A yearbook photo from 2012 shows her wearing a similar headdress. NBC4 is blurring her face because the teacher has not been charged with a crime.
"When I saw that video I was highly offended and shocked and worried for our students," said Sally Sanders, a protester.
"It kind of makes a mockery of the culture whether she meant it or not," said Brenda Gutierrez, with the AIM. "It makes fun of it."
"It makes me feel very angry, very frustrated," said Fathiyyah Ismail, a senior and a native American. "She shouldn't have been doing that."
She wants Riverside Unified to add more lessons in its curriculum about indigenous people and their important place in history.
"Even if they are not native they can understand that our race and our people went through so much," she said.

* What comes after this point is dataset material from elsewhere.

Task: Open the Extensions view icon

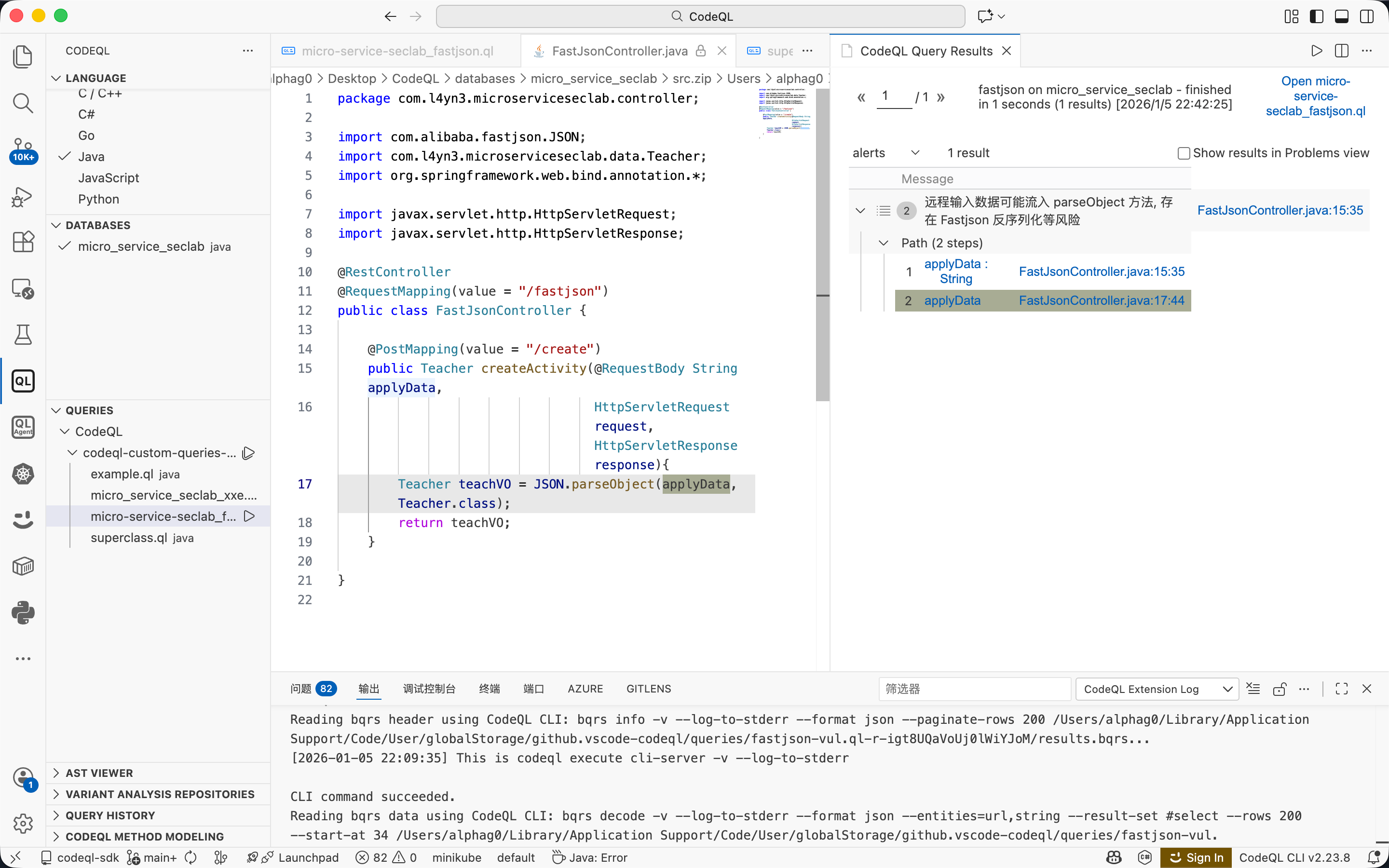Action: pos(23,242)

School administrators didn't have an update on the teacher's situation, only saying that she is still on leave during their investigation.
Last week in a statement the school district condemned the teacher's behavior, calling it unacceptable and offensive.
The protesters are planning to pressure school administrators until their demands are met, including the teacher's termination.
"It's like, 'Come on, you should have known better. You should have been better educated. There's other ways of teaching math,'" Gutierrez said.